春をめぐる物語「ARTと地震」
初夏の様な陽気となった今週末。
かように寒暖の差が激しくなると「サクラマスの動き」が気になってきますね。まぁ、こうした心配事も「釣りができてこそ」なのでしょう(微笑)。
しっかりと堪能しておこうと思います。
さてと、次回の釣行まで間があるので、此度は春休み中の次男坊と共に過ごした時間の断片を綴ってみようと思います。
この春、高校2年生になろうとしている次男坊…。当然の事ながら、独自のライフ・スタイルを確立しつつあるわけですよね。故に、誘い辛いと(苦笑)。
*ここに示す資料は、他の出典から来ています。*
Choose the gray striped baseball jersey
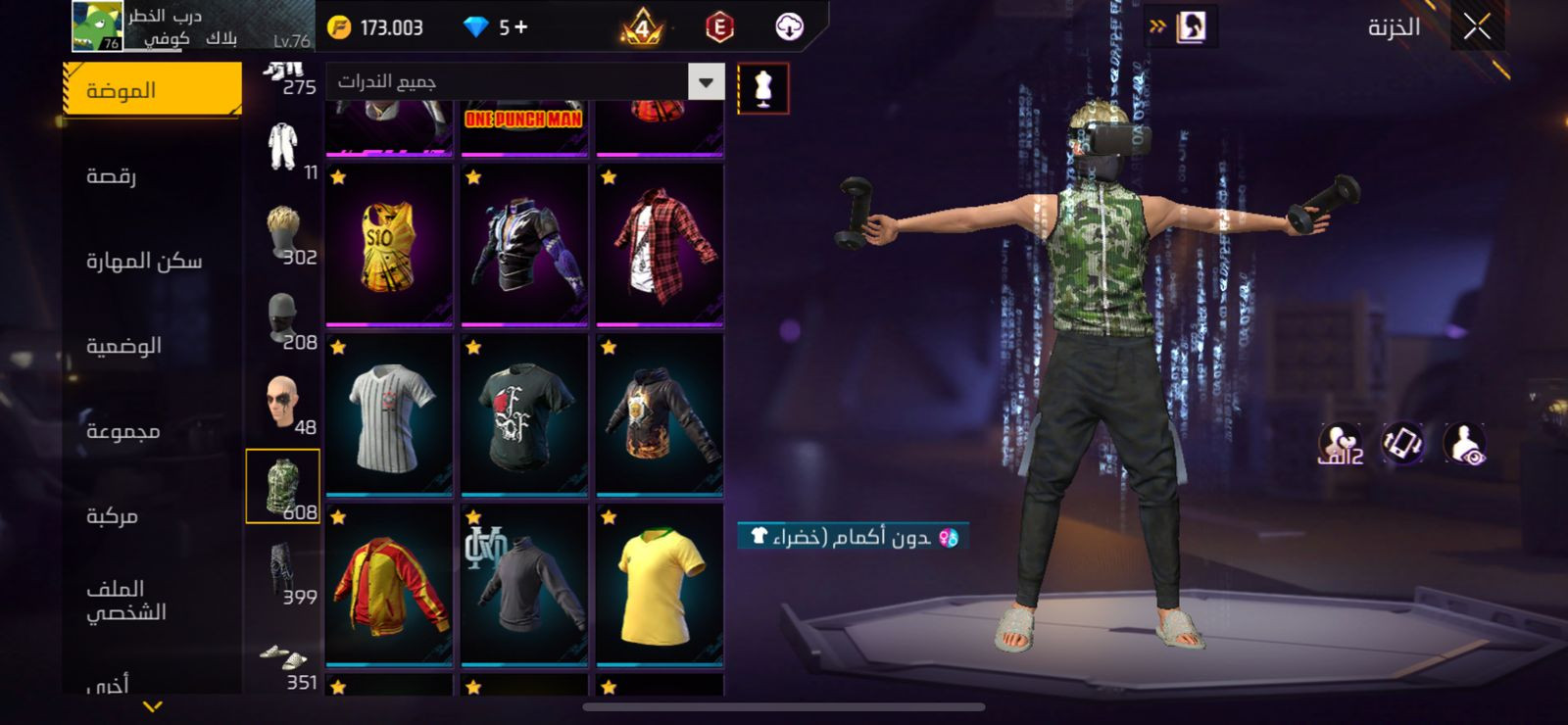pyautogui.click(x=389, y=415)

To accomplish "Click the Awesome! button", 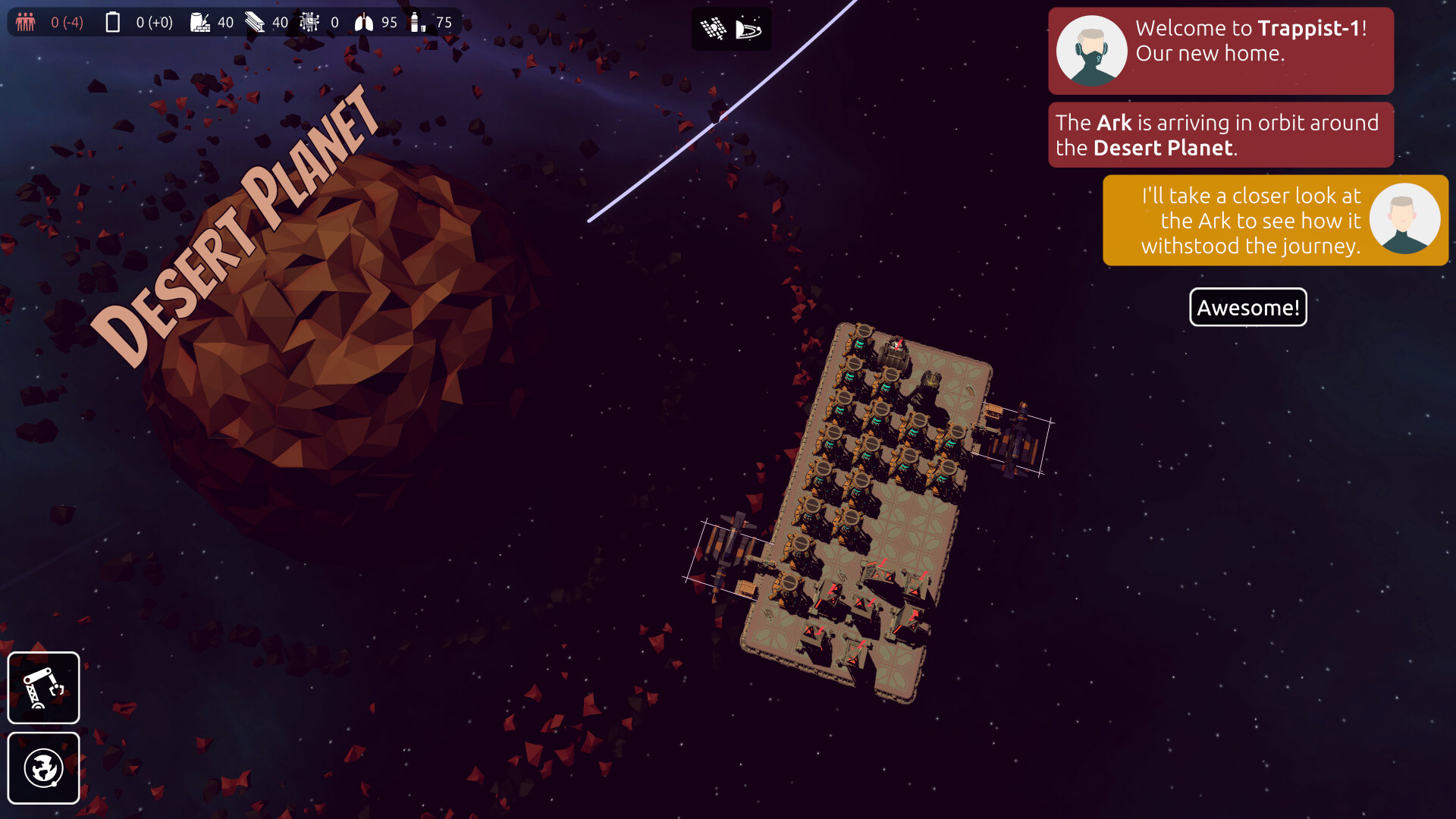I will pyautogui.click(x=1247, y=307).
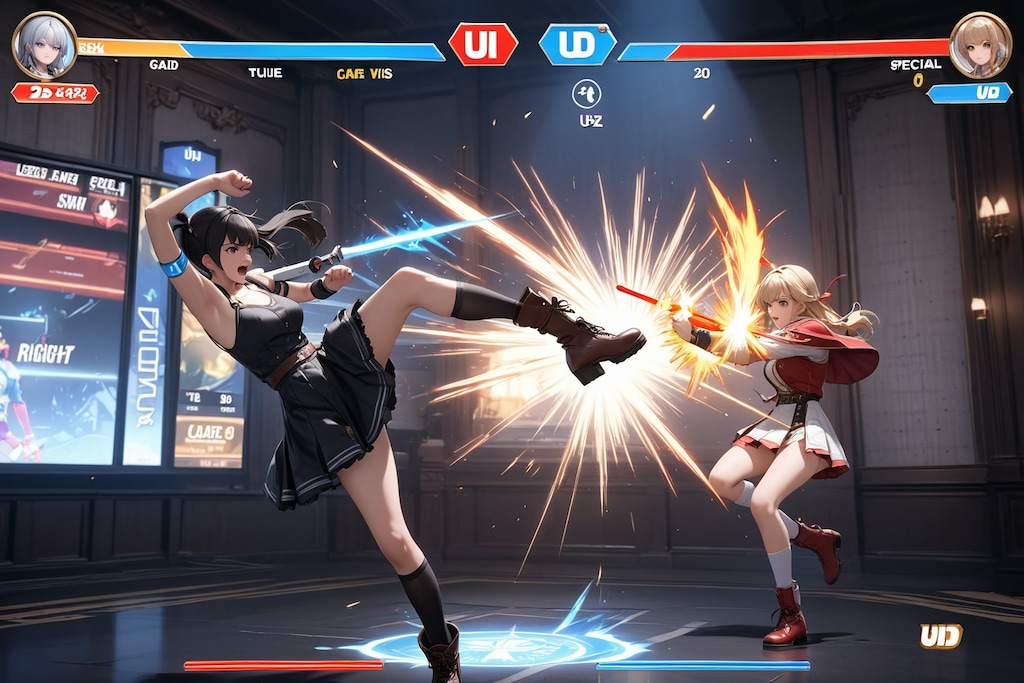Click the orange UD badge

click(x=940, y=636)
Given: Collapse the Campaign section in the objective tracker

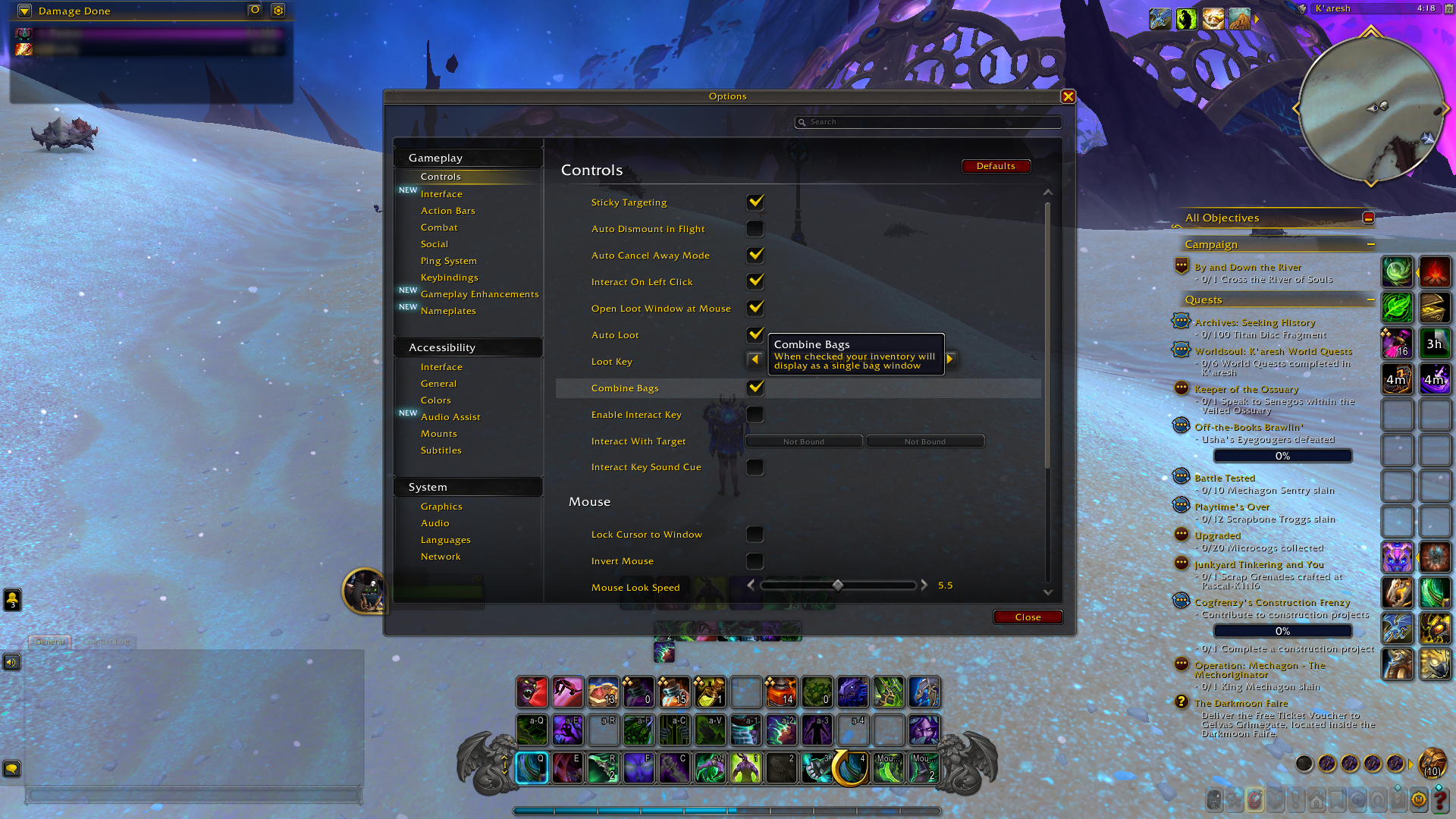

さわさりながら、好奇心を糧に生きてきた親父としては、時として「毛色の異なる刺激」を注入する必要を感じているわけでして…。
そんな親父の意図を分かってか、スケジュールさえ合えば話に乗ってくるので、親父としては助かってます。←結局、気を遣われているというだけの話(爆)。
そんな凸凹親子のささやかな備忘録となります。お時間の許す方は、どうぞお付き合いくださいませ。
懐かしの映画館にて
随分と前の話になりますが、2019年8月に次男坊と二人で「アルキメデスの大戦」という邦画(主演:菅田将暉)を観に行ったことがありました。
この時に入館したシネコンで「ナイル殺人事件」の公開予定(2020年秋頃)を知り、次男坊と「公開されたら観に行きたいね。」と話しておりました。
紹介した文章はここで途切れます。